Ob die Nikon TW ZOOM mit ihrem Zoombereich von 35–80 mm eine Option sein wird, werde ich wohl erst sehen, wenn die Fotos entwickelt sind. Wenn das maximale Zoom von 80mm erreicht ist, bleibt nur noch f/7.9 und das Wetter….naja.  Die größte Blende bei 35 mm ist zumindest noch f/3.5

 

 

Wie alte Roboter quälen wir uns langsam in Richtung Plateau. Ich bedingt durch meine sagenhafte Kondition, die Nikon durch Ihren ZOOM, lautstark und krächzend, sobald die Zoomwippe zum Einsatz kommt. „Was für ein Dreamteam“, denke ich und unweigerlich kommt mit jedem Meter Richtung Geleucht ein starker, eiskalter Minuswind hinzu, der mein Gesicht und meine Finger unsanft durch spontane Rötung auf ihrere Existenzen aufmerksam macht. Bei jedem Schritt frage ich mich, warum ich mir ausgerechnet den heutigen saukalten Tag ausgesucht habe – doch dann, endlich, nach einigen serpentinen-ähnlichen Kurven, das Geleucht in seiner wahren Größe! Was für ein Anblick! Rot, eisern und mächtig steht das Geleucht da und trotzt jedem Wetter. Etwas bibbernd, aber ohne ein wirkliches Gefühl von Kälte oder Wärme, verballere ich fast rebellisch den gesamten 36er Film. Im Nu sind zwei Stunden vorbei und es wird Zeit, zum Auto zurückzukehren.

 

 

Die Aussicht war toll nur, (und das wird wohl mein neues Mantra): Der Stau ist wie durch Zauberhand (oder vielleicht durch fehlende Zoom Millimeter) ausgeblieben!

 

 

Der Spaziergang hat sich jedoch sehr gelohnt und insgesamt viel Spaß gemacht. Auch die Handhabung der Nikon TW ZOOM hat mich überzeugt. Allerdings ist der Zoom auch mit 80mm nicht der Hit. Schon gar nicht bei Landschaftsaufnahmen mit kontrastarmen Herbstfarben. Von Sportaufnahmen will ich gar nicht erst anfangen, dafür ist der Zoom bzw. das gesamte Gerät einfach viel zu schwerfällig. Der Einsatz im urbanen Raum scheint der Kamera auf jeden Fall mehr zu liegen. So schätze ich auch den Autofokus ein. Zuviel einheitliche „Suppe“ mag er halt nicht. Alles in allem eine tolle Expedition, bei der nur hier und da der Blitz dem Benutzer ein Eigenleben aufzwingen wollte. Nach ca. zwei Wochen konnte ich endlich den Film beim Drogerie-Discounter meines Vertrauens abholen.
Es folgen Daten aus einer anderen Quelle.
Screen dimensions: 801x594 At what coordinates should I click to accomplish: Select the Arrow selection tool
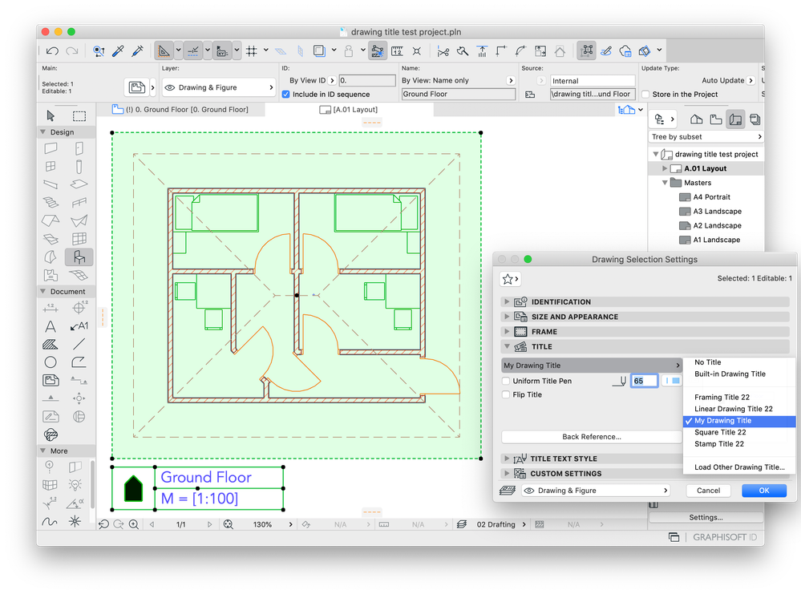click(x=50, y=115)
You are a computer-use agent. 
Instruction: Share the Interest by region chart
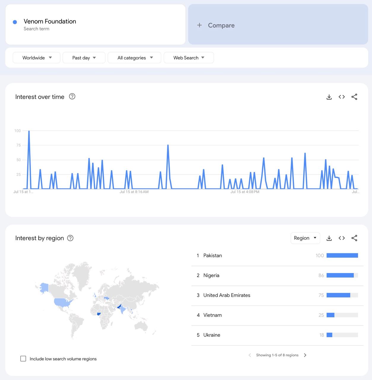coord(354,238)
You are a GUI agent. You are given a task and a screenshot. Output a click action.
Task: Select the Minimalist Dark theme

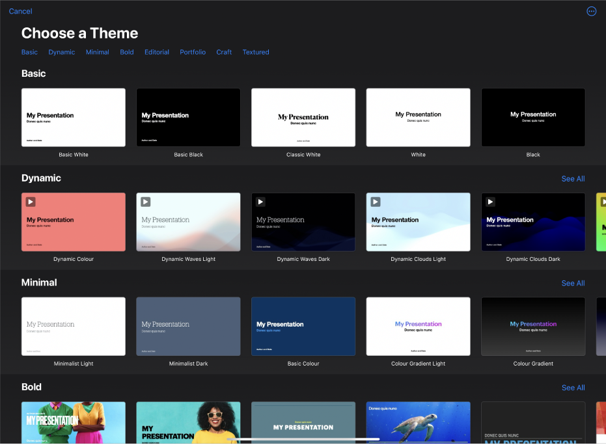(x=188, y=326)
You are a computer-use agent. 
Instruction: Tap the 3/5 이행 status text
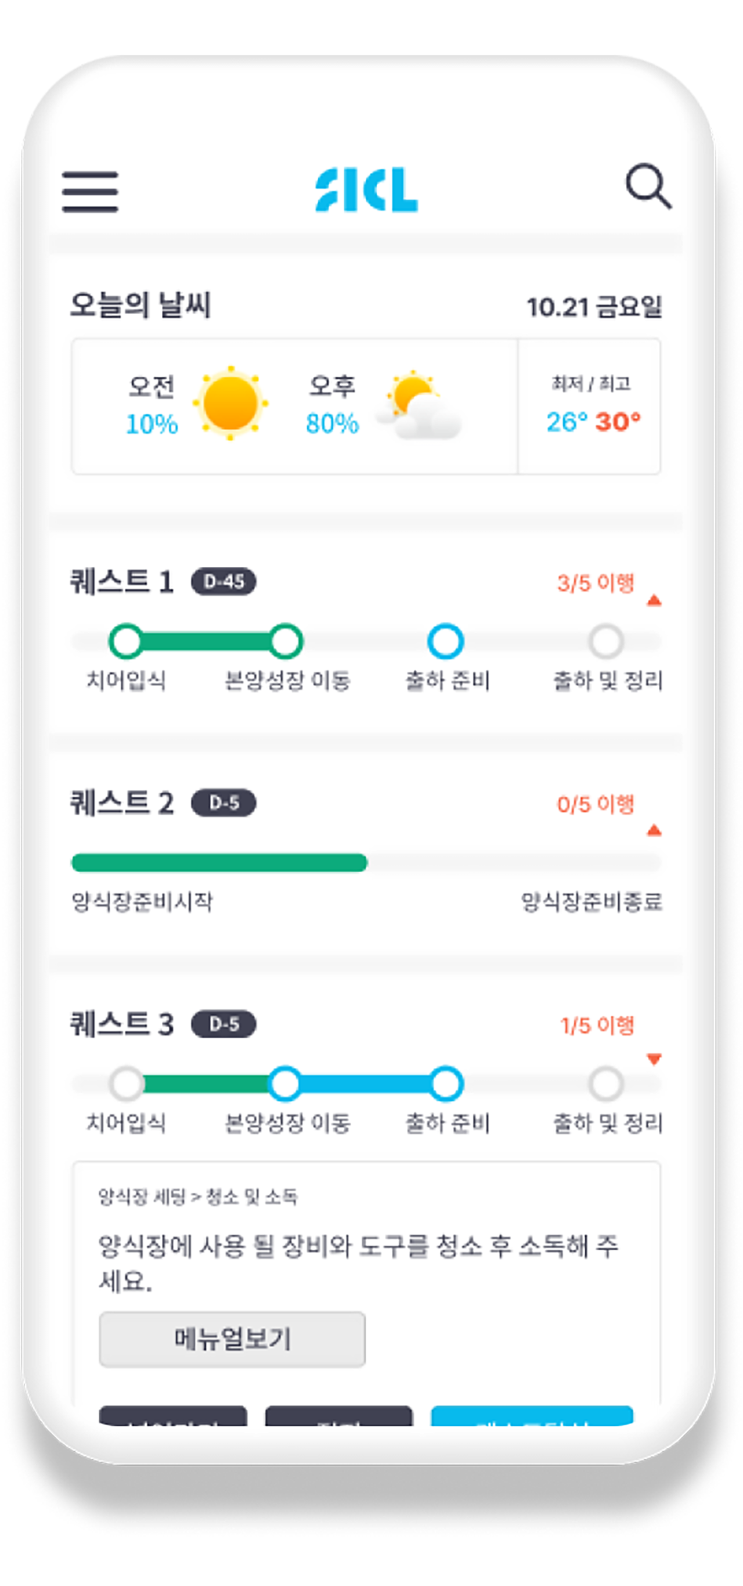[x=595, y=583]
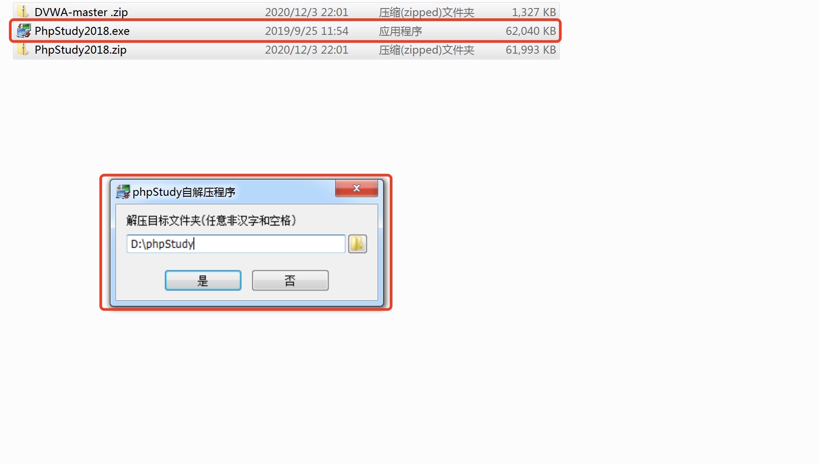Screen dimensions: 818x464
Task: Click the D:\phpStudy path input field
Action: coord(236,244)
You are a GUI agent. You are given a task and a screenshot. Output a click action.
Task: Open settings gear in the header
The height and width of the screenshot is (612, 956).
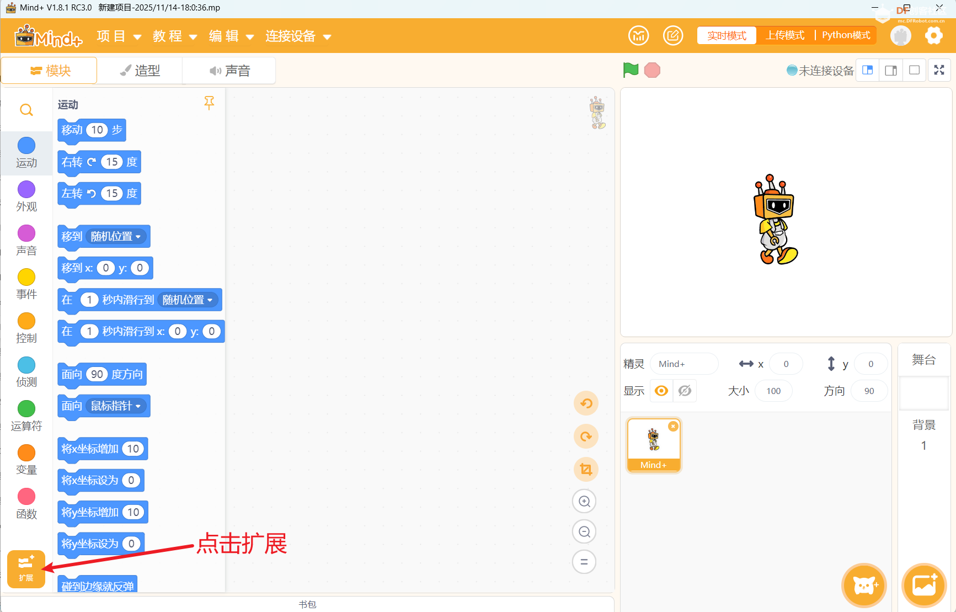tap(933, 36)
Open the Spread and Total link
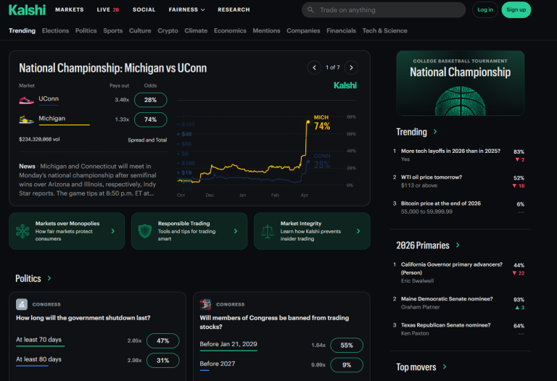This screenshot has height=381, width=557. [x=147, y=140]
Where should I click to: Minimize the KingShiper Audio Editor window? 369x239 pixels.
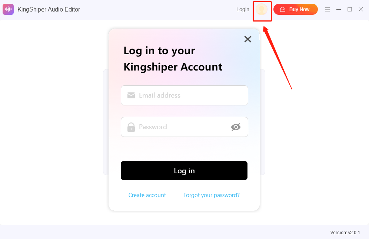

Doch die Wundertüte sprach nur eine durchschnittliche Qualitätssprache.

 

 

Fazit: Wer sich selber eine Grube gräbt, der …naja, sollte sich nicht über Qualitätsverluste beschweren. Denn schließlich war ich es, der einen abgelaufenen Film ausgewählt hatte. Das Wetter hat sein Übriges dazugetan. Die Fotos wirken sehr körnig, teils unscharf, nicht farbecht und Details in der Ferne sind so gut wie nicht gegeben. Die Nikon TW ZOOM ist eine schöne Kamera, die vielleicht eine zweite Chance verdient hätte. Handhabung und Funktionalität waren durchaus in Ordnung.